Atelier à distance 6

Pour ce sixième atelier à distance, j’ai choisi de m’inspirer du film Stalker de Tarkovski. La trame ? Déplacement, rencontre d’un passeur, franchissement d’une frontière, entrée dans une zone interdite. Pourquoi interdite au fait ?
Comme d’habitude nombreux sont ceux qui ont répondu à l’appel avec parfois des textes de la longueur d’une nouvelle. En voici deux qui suivent...

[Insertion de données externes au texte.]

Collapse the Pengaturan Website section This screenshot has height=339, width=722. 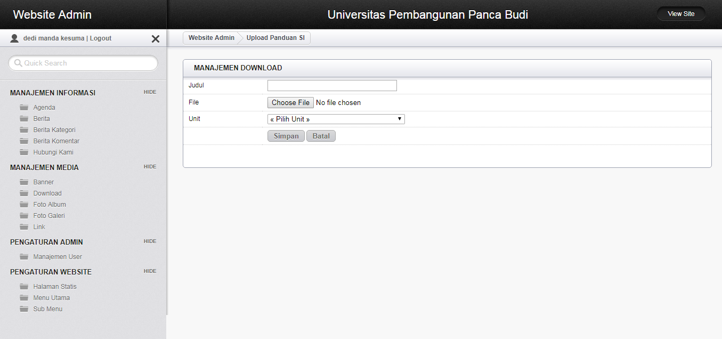point(150,271)
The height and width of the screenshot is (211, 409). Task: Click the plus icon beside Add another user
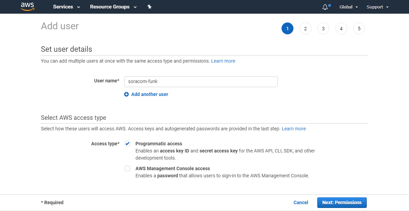tap(126, 94)
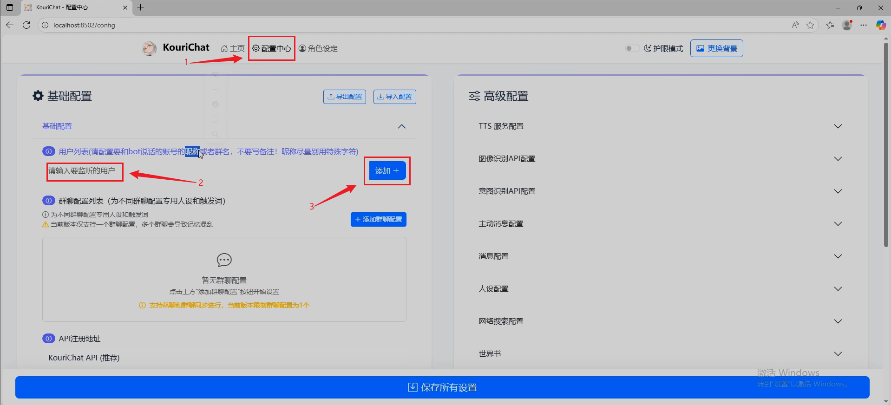Click the browser profile avatar icon
The image size is (891, 405).
847,25
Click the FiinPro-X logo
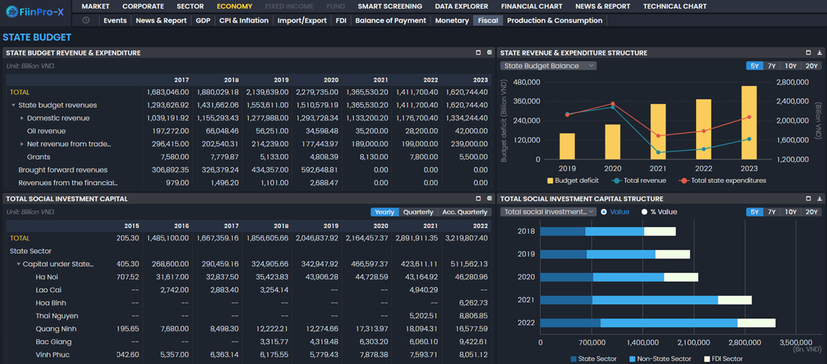827x364 pixels. click(x=36, y=11)
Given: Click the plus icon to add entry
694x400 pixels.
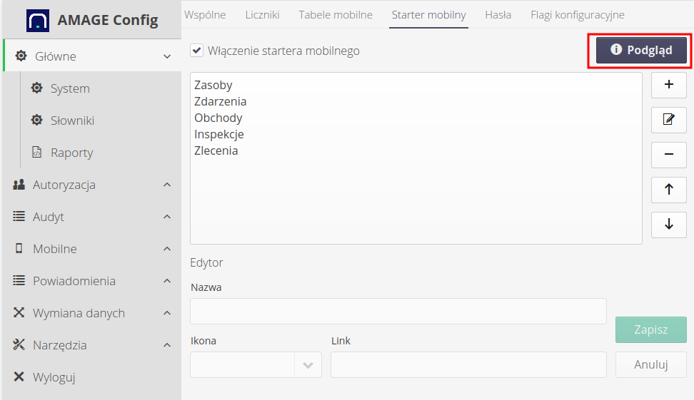Looking at the screenshot, I should 669,85.
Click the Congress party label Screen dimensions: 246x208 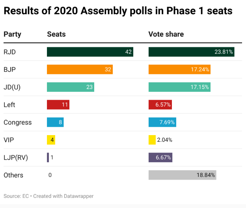17,122
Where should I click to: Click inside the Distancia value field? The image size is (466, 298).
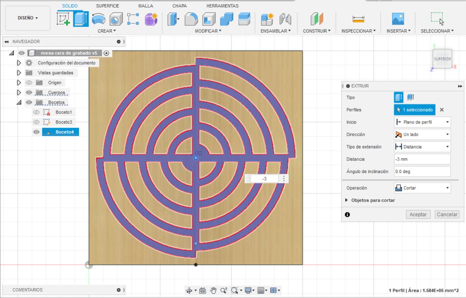pos(422,159)
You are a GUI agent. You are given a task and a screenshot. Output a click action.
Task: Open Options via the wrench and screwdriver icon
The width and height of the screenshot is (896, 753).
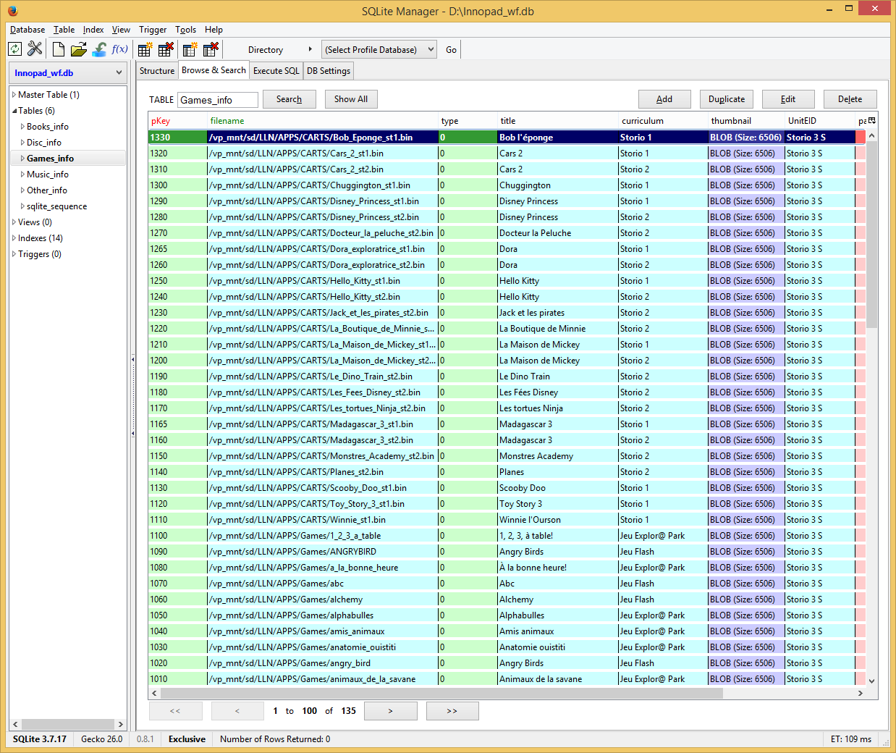(x=35, y=49)
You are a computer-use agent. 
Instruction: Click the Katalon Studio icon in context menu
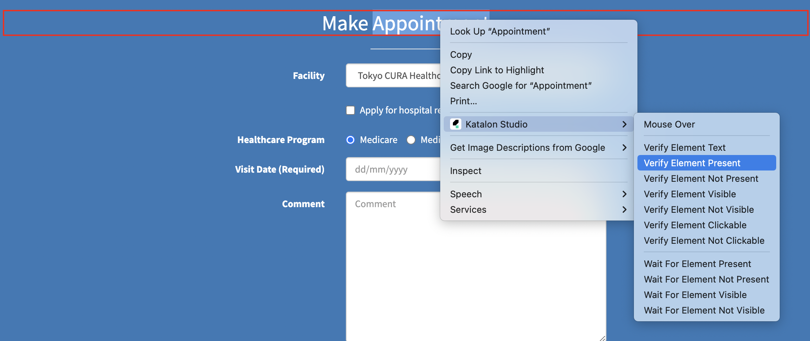456,124
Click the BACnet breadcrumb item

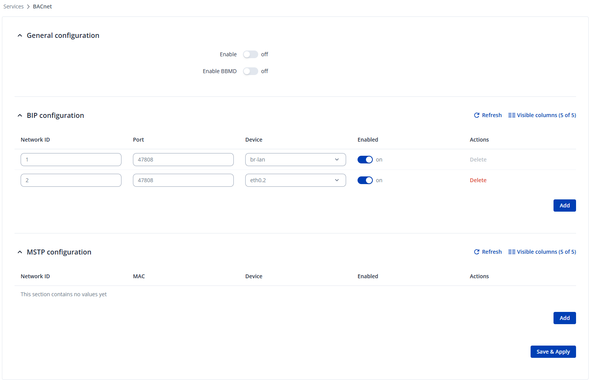tap(42, 7)
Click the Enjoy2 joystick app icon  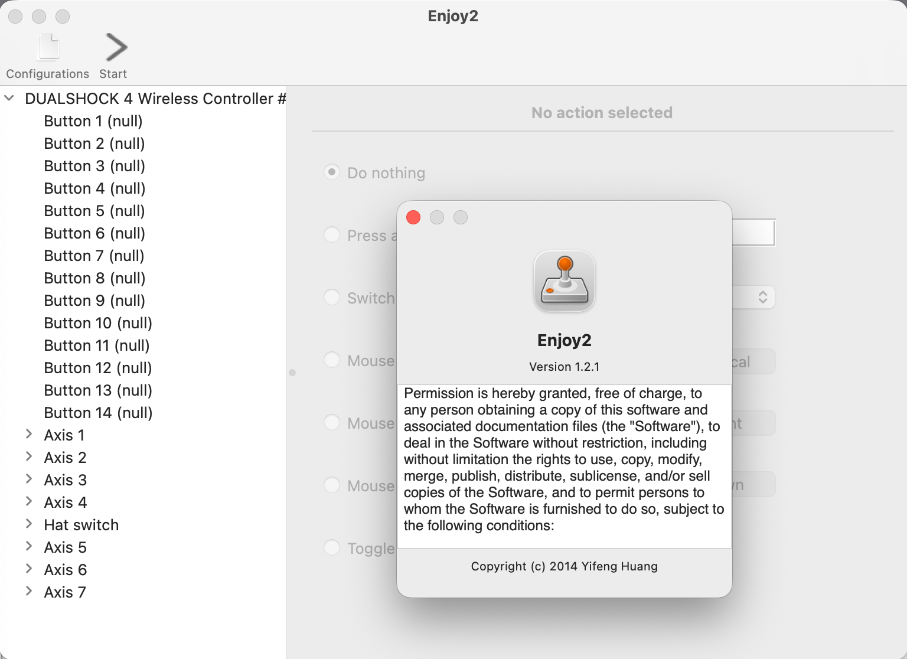(564, 281)
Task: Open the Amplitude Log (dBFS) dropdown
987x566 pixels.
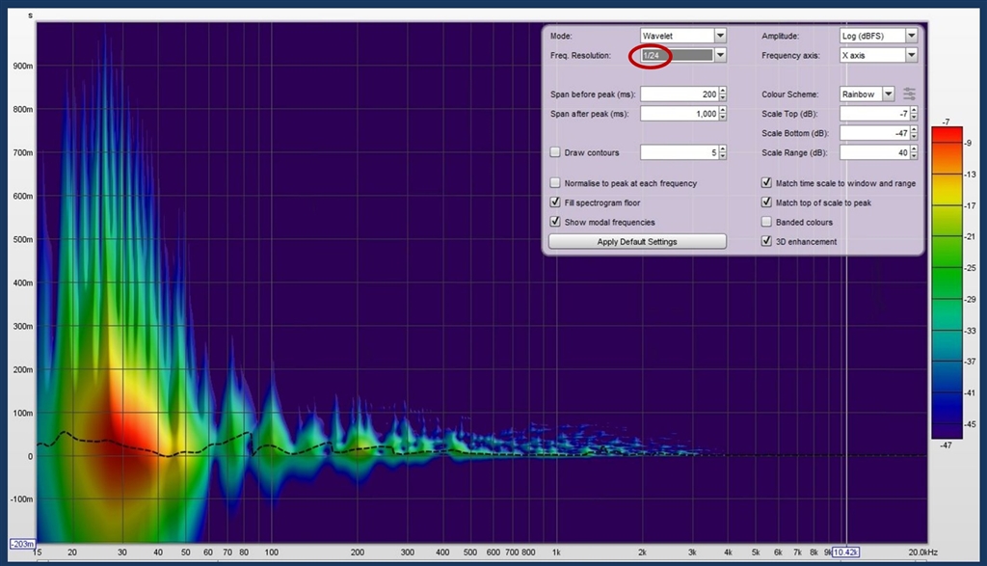Action: 911,36
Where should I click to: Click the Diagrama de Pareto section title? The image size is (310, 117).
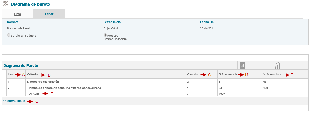pos(21,66)
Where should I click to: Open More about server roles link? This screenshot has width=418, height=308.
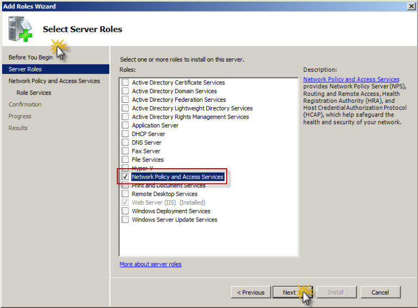click(x=150, y=264)
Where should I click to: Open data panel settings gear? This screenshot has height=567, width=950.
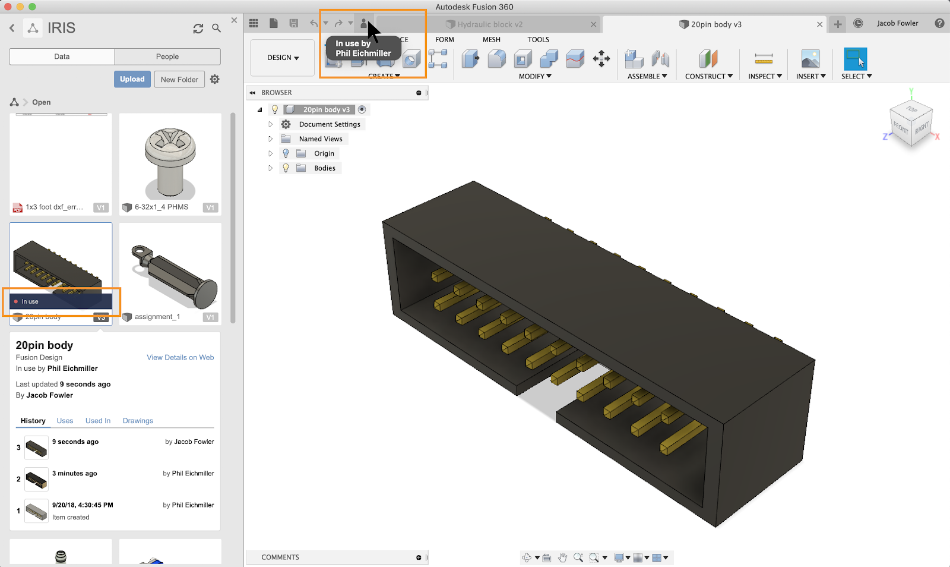click(x=215, y=79)
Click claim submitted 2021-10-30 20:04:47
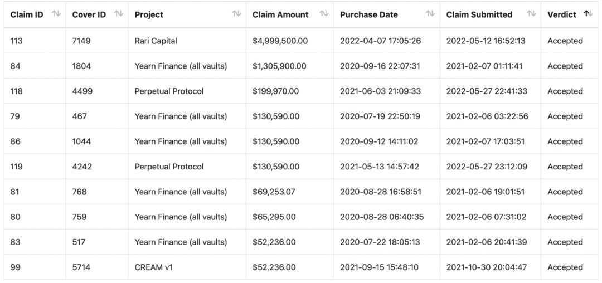 click(x=486, y=267)
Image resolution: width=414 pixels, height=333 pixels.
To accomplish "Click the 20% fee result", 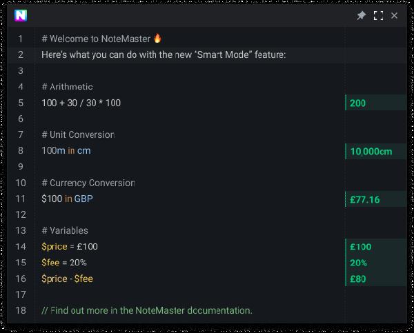I will (358, 263).
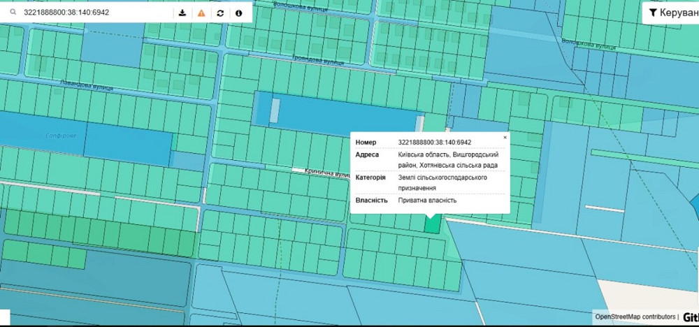
Task: Click the Трояндова вулиця street label
Action: click(318, 61)
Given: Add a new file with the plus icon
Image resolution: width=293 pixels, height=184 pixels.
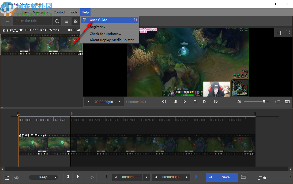Looking at the screenshot, I should point(7,21).
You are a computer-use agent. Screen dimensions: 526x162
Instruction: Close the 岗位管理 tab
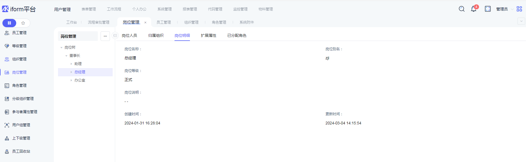pyautogui.click(x=145, y=23)
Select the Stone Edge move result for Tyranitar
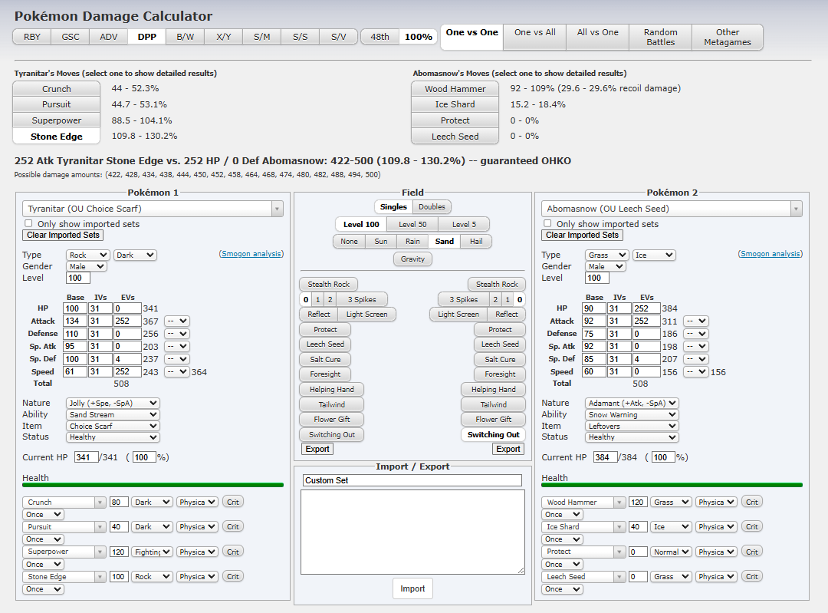Image resolution: width=828 pixels, height=613 pixels. click(57, 137)
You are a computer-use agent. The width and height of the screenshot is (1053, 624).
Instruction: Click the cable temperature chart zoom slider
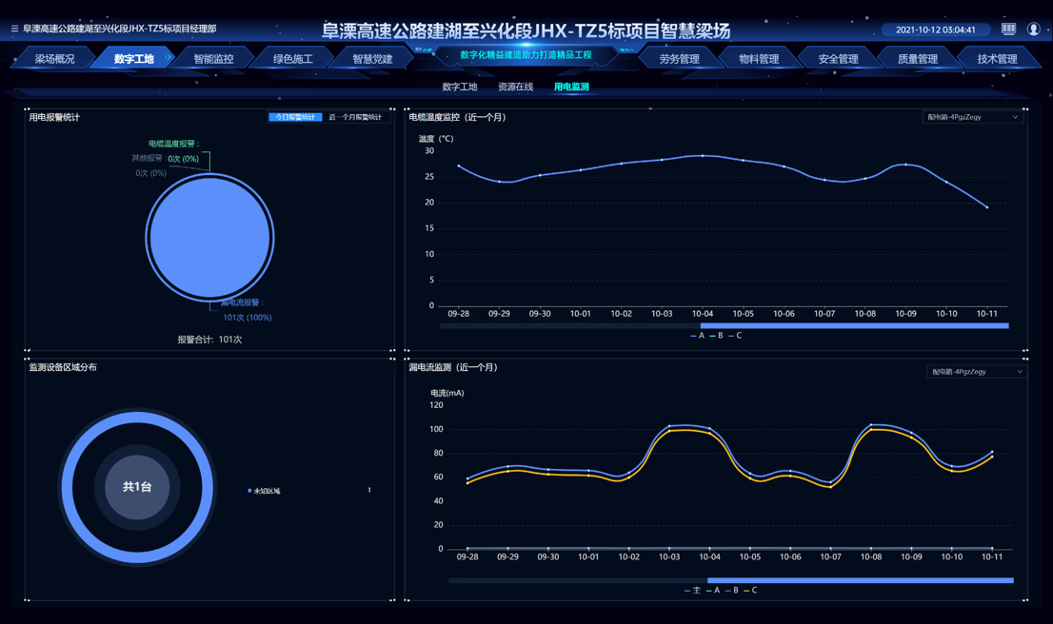coord(853,325)
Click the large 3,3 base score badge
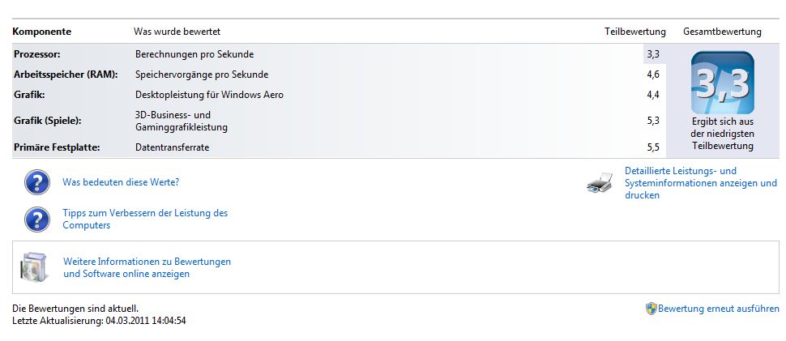Viewport: 786px width, 341px height. (722, 83)
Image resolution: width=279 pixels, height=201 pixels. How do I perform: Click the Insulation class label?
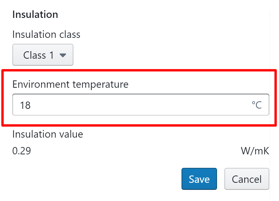[46, 35]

Anecdotique mais excellent, hier, premier café en terrasse après le confinement. Avant paysage interdit, aujourd’hui traversée du miroir. Plaisir d’écrire en étant au monde et non reclus. Petit à petit les masques disparaissent des visages. Il faut profiter de cette soudaine mise à nu. Ils sont encore étonnés : l’air sur la peau, la chaleur du soleil, la caresse des regards... Quelques jours ainsi comme neufs, presque juvéniles, avant de s’user à nouveau, de reprendre la rigidité sociale ou de se mettre à l’abri derrière une couche protectrice. Avant de redevenir masques eux-mêmes.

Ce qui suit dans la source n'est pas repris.